Lancée fin 2000, la Mondeo est en pleine
possession de ses moyens. Mieux, elle inaugure l'injection directe
essence Ford.
LE CHROME. A première vue,
cette nouvelle Mondeo n'a, de visu, pas grand-chose à offrir de
plus. La calandre aussi, les antibrouillards avant, les jantes.

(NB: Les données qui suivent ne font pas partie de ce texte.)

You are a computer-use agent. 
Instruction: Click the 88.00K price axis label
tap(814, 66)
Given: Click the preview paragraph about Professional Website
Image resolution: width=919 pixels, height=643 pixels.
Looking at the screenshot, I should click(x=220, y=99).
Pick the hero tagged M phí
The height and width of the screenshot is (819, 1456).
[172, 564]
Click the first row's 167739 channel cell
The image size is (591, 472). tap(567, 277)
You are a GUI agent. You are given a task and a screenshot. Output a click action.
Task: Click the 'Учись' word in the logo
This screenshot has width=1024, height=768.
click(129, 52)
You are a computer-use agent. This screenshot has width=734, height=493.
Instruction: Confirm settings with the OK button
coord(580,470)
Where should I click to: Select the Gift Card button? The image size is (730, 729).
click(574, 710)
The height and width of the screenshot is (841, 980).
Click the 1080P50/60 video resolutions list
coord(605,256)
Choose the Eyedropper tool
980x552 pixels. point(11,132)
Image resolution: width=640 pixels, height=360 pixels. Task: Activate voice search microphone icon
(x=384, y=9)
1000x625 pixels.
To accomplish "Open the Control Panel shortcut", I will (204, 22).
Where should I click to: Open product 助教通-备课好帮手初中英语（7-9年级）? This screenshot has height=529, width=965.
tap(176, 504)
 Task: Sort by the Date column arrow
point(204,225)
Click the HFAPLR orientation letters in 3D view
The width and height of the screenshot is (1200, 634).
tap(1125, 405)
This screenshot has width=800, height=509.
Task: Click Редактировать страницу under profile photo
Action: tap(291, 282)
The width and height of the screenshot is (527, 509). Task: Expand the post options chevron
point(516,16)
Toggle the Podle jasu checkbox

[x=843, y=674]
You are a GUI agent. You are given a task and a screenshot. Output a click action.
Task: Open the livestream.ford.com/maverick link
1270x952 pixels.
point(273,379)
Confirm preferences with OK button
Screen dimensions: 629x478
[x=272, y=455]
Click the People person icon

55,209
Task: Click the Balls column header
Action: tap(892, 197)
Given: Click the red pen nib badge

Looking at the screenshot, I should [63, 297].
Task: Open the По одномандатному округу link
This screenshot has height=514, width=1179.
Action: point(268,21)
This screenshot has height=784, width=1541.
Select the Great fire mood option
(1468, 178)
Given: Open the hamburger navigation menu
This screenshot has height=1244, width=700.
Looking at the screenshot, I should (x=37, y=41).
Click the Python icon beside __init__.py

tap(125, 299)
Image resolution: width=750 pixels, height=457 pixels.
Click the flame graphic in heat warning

Ford parle d'ailleurs de modifications « subtiles ». Il est vrai
que trois ans après son lancement et 58000 exemplaires vendus en
France, cette seconde génération n'a pas pris une ride et son
physique sobrement acéré en vaut bien d'autres. Même chose dedans,
avec un style préservé. Et si l'oeil a du mal à détecter la
nouveauté, la main aura tôt fait d'apprécier les nouveaux
revêtements, celui de la planche de bord notamment, plus agréables
au toucher et nettement plus cossus. La grande Ford est très
clairement une des voitures les mieux finies de son segment et
l'ambiance intérieure est particulièrement agréable d'autant que
l'espace vital, à l'arrière surtout, est généreux. La Mondeo, il
est vrai, avoue 4,73 m de long, 11 cm de plus qu'une Citroën C5. On
appréciera aussi l'équipement peu compté — quoique le niveau
d'attaque Ambiente soit un peu chiche (pas de climatisation,
d'antibrouillards avant…) — et surtout la volonté de
proposer en option des gâteries d'ordinaire réservées aux
happy fiew genre sièges avant climatisés, navigation avec écran
tactile gérant en outre la climatisation, hi-fi Sony MP3 ou système
multimédia avec écran plafonnier rétractable. L'offre optionnelle
est généralement à prix contenus avec, par exemple, un pack xénon à
650 E. Le haut de gamme Elance puise allégrement dans le catalogue
des options mais un niveau coeur de gamme Ghia est suffisamment
généreux. Reste au vendeur à connaître son sujet Mondeo sur le bout
des doigts tant le nombre de variantes est important, ne serait-ce
qu'avec trois carrosseries disponibles (4 portes, 5 portes et break
Clipper).
Ford promet quelque 1500 pièces
neuves…
A dire vrai, cette Mondeo « subtilement » revue — Ford
promet quand même quelque 1500 pièces neuves — évolue plus
nettement dans le domaine technique. Si la plate-forme reste la
même, les trains roulants voient leurs réglages sensiblement
modifiés pour plus de confort sans pour autant entamer les qualités
dynamiques reconnues de cette auto. L'ensemble est efficace,
précis, maniable, seul le train avant manquant parfois d'adhérence
avec les motorisations les plus coupleuses. Curieusement, l'ESP
n'est en série que sur le seul niveau haut de gamme Elance et, bien
sûr, sur la version sportive ST 220 et son V6 de 220 ch. Excellent
freinage. Si la plupart des motorisations ont été optimisées et si
la plupart peuvent profiter de la boîte mécanique à 6 rapports
inaugurée en 2002 par le TDCi 130, la vraie nouveauté est bien sûr
l'arrivée d'un groupe à injection directe essence. Ce quatre
cylindres 1.8 de 130 ch vient étoffer une offre essence étonnamment
riche dans un pays aussi dieselophile que la France (6 moteurs, de
110 à 220 ch) mais ne devrait pas entraver la bonne marche des deux
diesels de 115 et 130 ch. Disponibles en boîte manuelle 5 ou 6 ou,
nouveauté, automatique 5 séquentielle avec commandes au volant, ces
deux mécaniques marient tempérament et sobriété et il sera
intéressant de suivre l'évolution des ventes respectives depuis que
l'importateur a décidé de réduire de moitié, à 900 E, l'écart de
prix les séparant. Du coup, le meilleur choix dans la gamme Mondeo
pourrait bien être un break Clipper en niveau Ghia motorisé par le
TDCI 130 avec la boîte automatique séquentielle, le tout pour 27
200 E. Elégant et vaste, le Clipper devrait d'ailleurs peser un
quart des ventes Mondeo.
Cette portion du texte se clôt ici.